Para entender o tamanho do desafio do Copom, é preciso lembrar conceitos. O juro é o instrumento do BC para regular a economia. Se a atividade e a inflação estão fracas, a Selic pode ser cair para estimular o crédito e, em consequência, os negócios. Se, ao contrário, ambas estiveram fortes, o remédio amargo é subir a taxa de referência para frear crédito e consumo.
O objetivo da alta de juro, portanto, é exatamente frear a circulação de dinheiro na economia. Só que, no Brasil que terá eleições presidenciais dentro de apenas dois meses, o governo Bolsonaro decidiu abrir os cofres para aumento de 50% do Auxílio Brasil, que começa a entrar no próximo dia 9, sem contar outros pagamentos diretos a categorias específicas, como caminhoneiros e taxistas.
Ao apresentar novas estimativas para a economia do país, em julho, Mario Mesquita, economista-chefe do Itaú Unibanco, observou que a sociedade brasileira já se habituou a um cenário em que a política monetária freia e os gastos do governo aceleram. Mas lembrou que, em outros países, "é bem diferente". Ou seja, o BC tem uma dificuldade extra para definir sua estratégia. Isso pode requerer uma alta mais forte.
— O mix de políticas não é estranho na experiência brasileira. Às vezes tem estímulo fiscal vindo do lado do gastos, às vezes pela redução de de impostos. O BC tem de fazer o seu trabalho. Deve fazer o que acha certo.
O tema aparece nas projeções de quase todas as instituições financeiras. O relatório da XP, assinado por Tatiana Nogueira e Caio Megale, que integrou a equipe de Paulo Guedes, aposta em alta de 0,5 ponto e na manutenção da Selic em 13,75% até meados de 2023. Mas não descarta que possa "optar por ir um pouco mais longe, para garantir que o IPCA recue adiante", até porque "não estamos em circunstâncias normais":
— O Congresso aprovou a emenda constitucional que permite um aumento substancial das despesas acima do teto este ano. E quase não há clareza sobre qual será o arcabouço fiscal a partir de 2023. Esse parece o principal risco para a inflação no horizonte relevante do Copom.

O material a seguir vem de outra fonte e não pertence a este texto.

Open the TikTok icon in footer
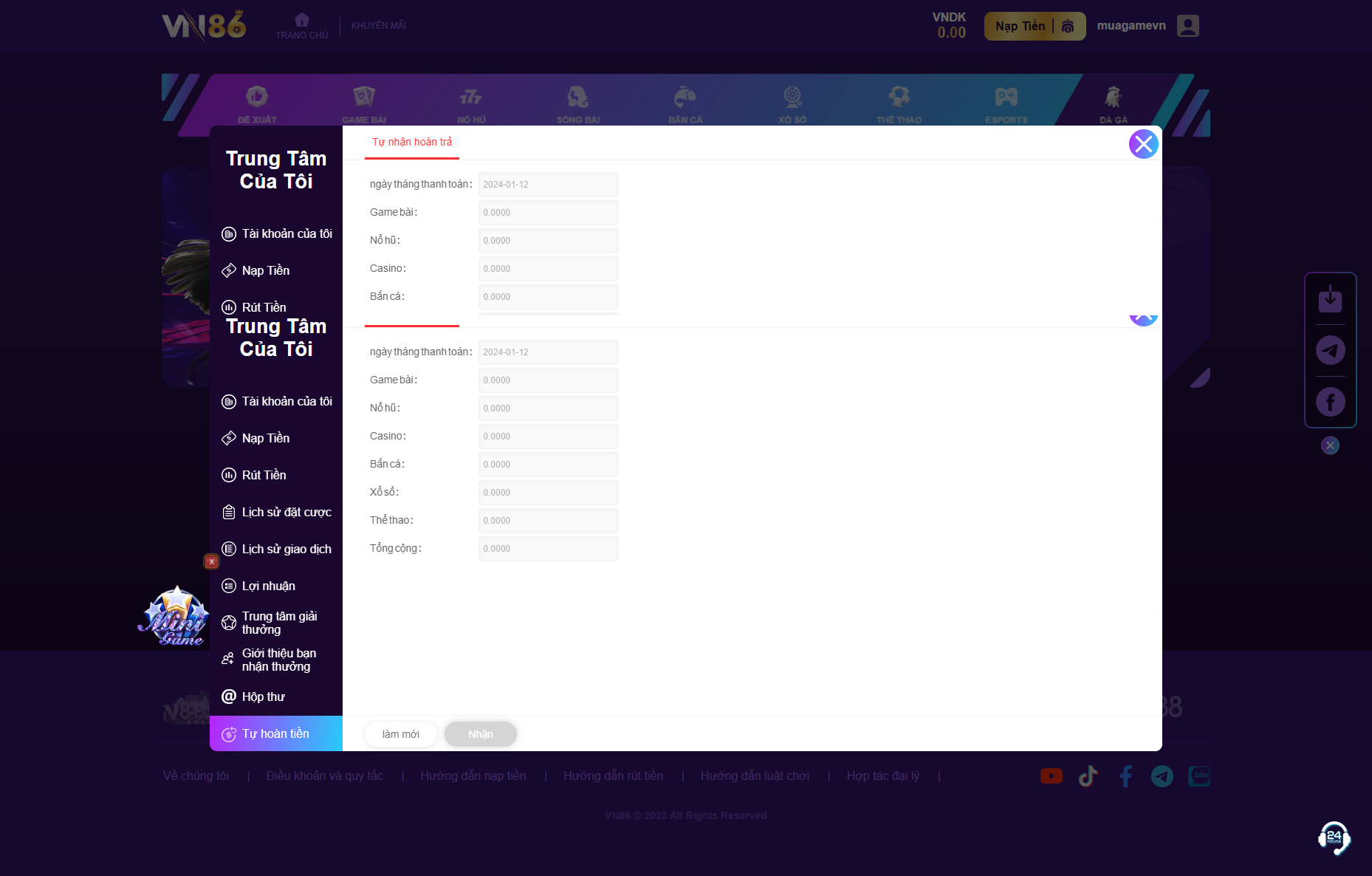The image size is (1372, 876). point(1088,776)
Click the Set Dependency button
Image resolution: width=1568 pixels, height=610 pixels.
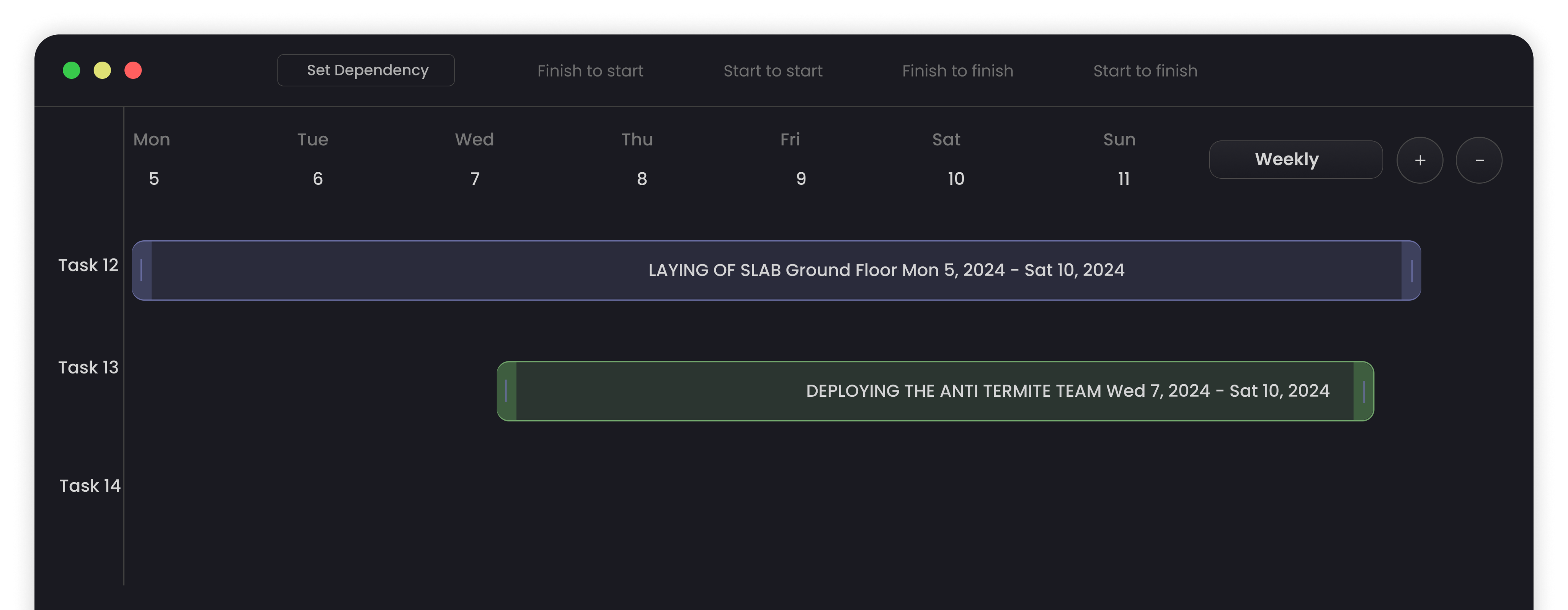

Entre os que admitem alta menor, de 0,25 ponto, está Felipe Reymond Simões, diretor da Wit Asset. Para o economista, o Brasil já deveria até ter iniciado o ciclo de redução de juro, por ter chegado muito antes que o resto do mundo em patamar elevado. Lembra que a Rússia baixou sua taxa de referência de 9% para 8%, e diz não haver sentido que o Brasil remunere acima de 50% a mais do que a Rússia, país que segue atacando a Ucrânia e sofre sanções econômicas.
Os principais índices de inflação
IGPs: Índices Gerais de Preços, calculados pela Fundação Getulio Vargas. Têm três variações, IGP-M, IGP-DI e IGP-10, com diferença apenas no período de apuração. Cada um é composto por três componentes: Índice de Preços no Atacado (IPA), com peso de 60%, Índice de Preços ao Consumidor (IPC), com peso de 30%, e Índice Nacional do Custo da Construção (INCC), com peso de 10%.
IPCA: Índice de Preços ao Consumidor Ampliado, calculado pelo IBGE, é considerado oficial porque serve de referência para o Banco Central calibrar o juro básico. Mede variação de preços de produtos e serviços consumidos por famílias com renda entre um e 40 salários mínimos.
INPC: Índice Nacional de Preços ao Consumidor, também do IBGE, mede avariação nos preços de produtos e serviços consumidos por famílias com renda entre um e oito salários mínimos. É a referência para negociações de reajustes salariais.
IPCs: Índices de Preços ao Consumidor calculados pela FGV, tem quatro variações, entre as quais a mais conhecida é o IPC-S.